Produzida no Rio por Maria Della Costa e Sandro Polloni, com direção de Ziembinski, gerou bate-bocas por vários meses. Encarou, primeiro, a censura, que interditou sua encenação. Liberada, defrontou-se com hordas de moralistas, que a consideraram nojenta, obscena e coisas piores. A crítica se dividiu. Quem gostou, gostou mesmo –a ponto de falar em "poesia selvagem" e "obra-prima do estilo barroco". Nenhum deles, contudo, se deu conta do principal: em cena, um absurdo saltava aos olhos.

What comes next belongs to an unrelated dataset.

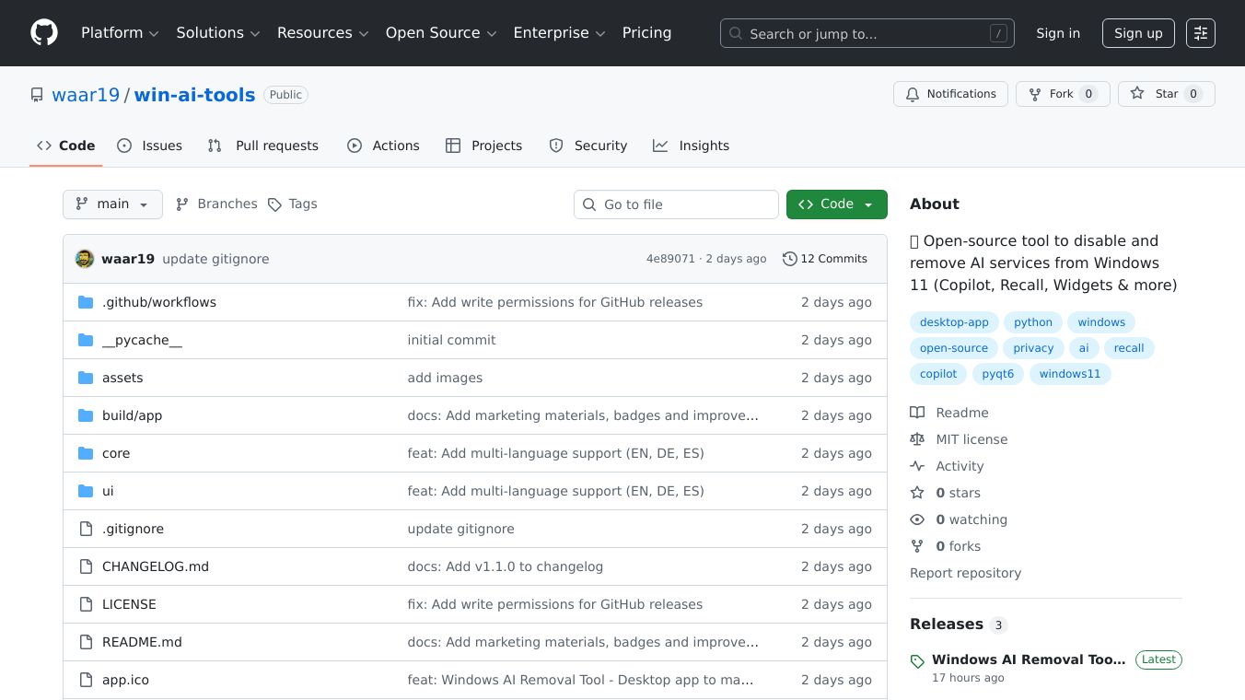Click the Notifications bell button
The height and width of the screenshot is (700, 1245).
(950, 94)
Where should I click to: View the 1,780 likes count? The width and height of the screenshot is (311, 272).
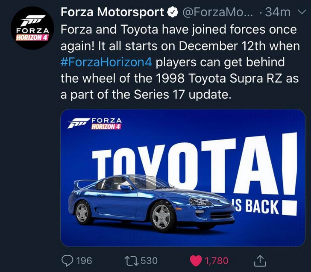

A cor da pele de Ismael de fato era preta, mas preta de graxa, como a de Al Jolson em suas imitações de cantor "minstrel". Sob o negro verniz, um ator branco, chamado Orlando Guy. Nelson ficou pasmo. Havia escrito a peça pensando no ator negro Abdias do Nascimento, mas o teatro "sério" daquele tempo –estamos em 1948– só admitia negros encarnados por brancos com o rosto pintado. Até Ziembinski fechou com a ignóbil tradição.
Hoje à noite, outros tempos, o anjo Ismael entra em cena nos conformes, com a negritude completa de Antônio Pompêo. Em papéis secundários, Marcos Winter (Elias), Bel Kutner (Ana Maria) e dois trios que nos remetem aos áureos tempos do rádio e do Cinema Novo: o das tias (Elza Gomes, Helena Ignez e Maria Gladys) e o do coro grego (Ruth de Souza, Léa Garcia e Jacyra Silva).